■ Data to use

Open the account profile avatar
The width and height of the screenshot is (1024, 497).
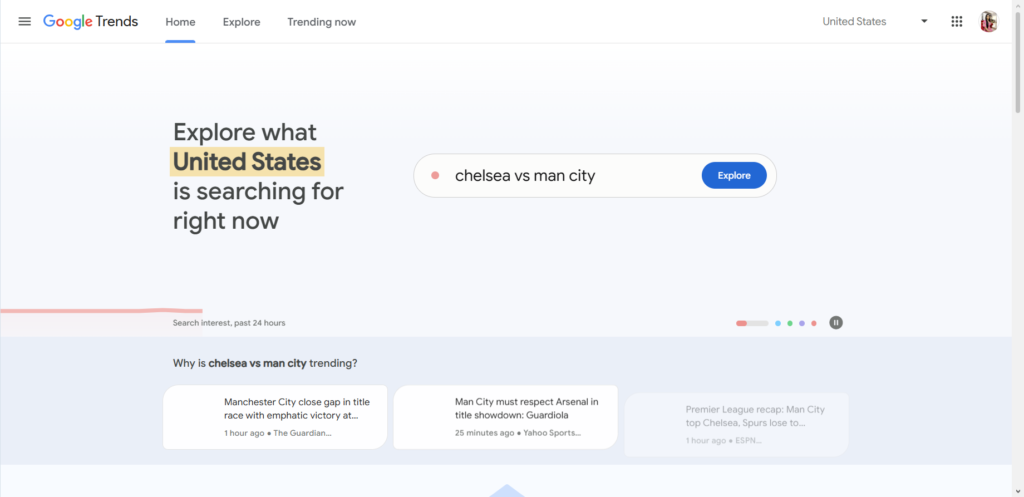coord(988,21)
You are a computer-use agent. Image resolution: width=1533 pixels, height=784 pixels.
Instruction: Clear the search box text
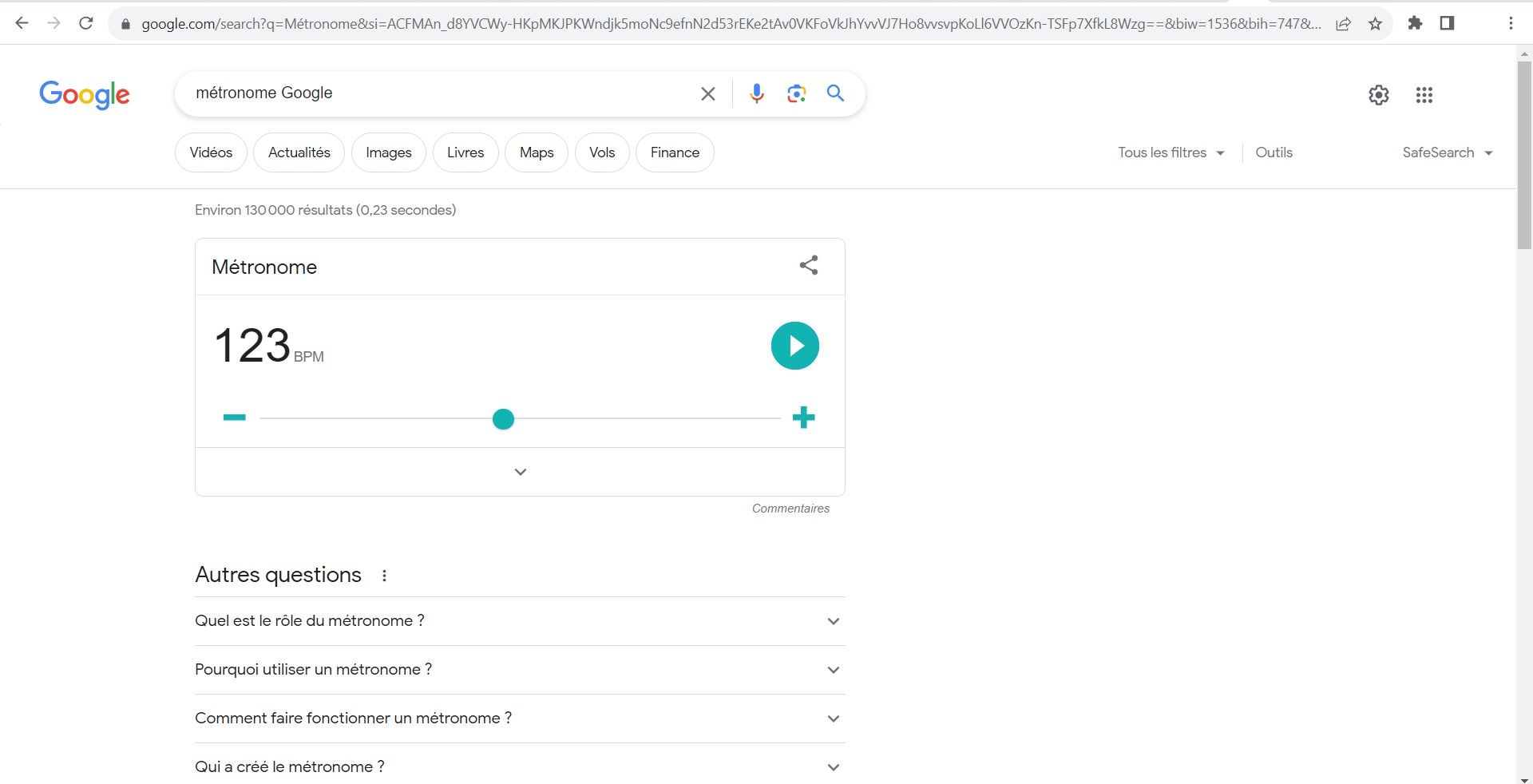707,93
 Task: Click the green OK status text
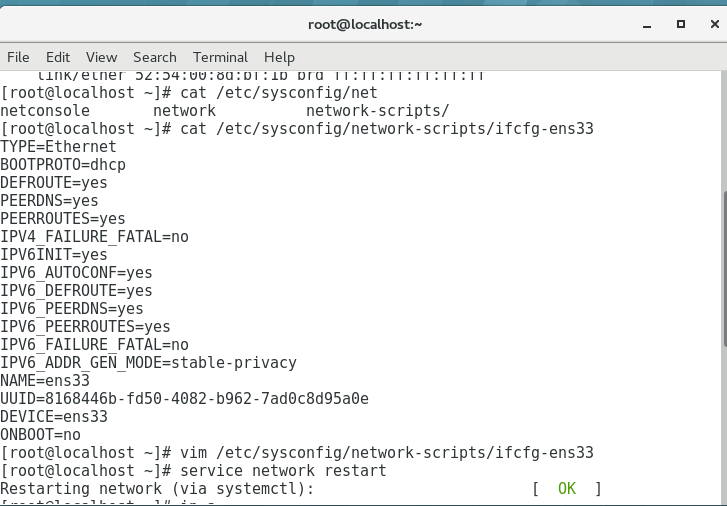pos(567,488)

■ Work item
Go through the entries and retype them exactly, except for the images.

■ Result of this exercise
Open the account profile avatar
The width and height of the screenshot is (1024, 497).
coord(988,21)
You are a computer-use agent. Image resolution: width=1533 pixels, height=784 pixels.
Instruction: Clear the search box text
707,93
 Task: Click the green OK status text
pos(567,488)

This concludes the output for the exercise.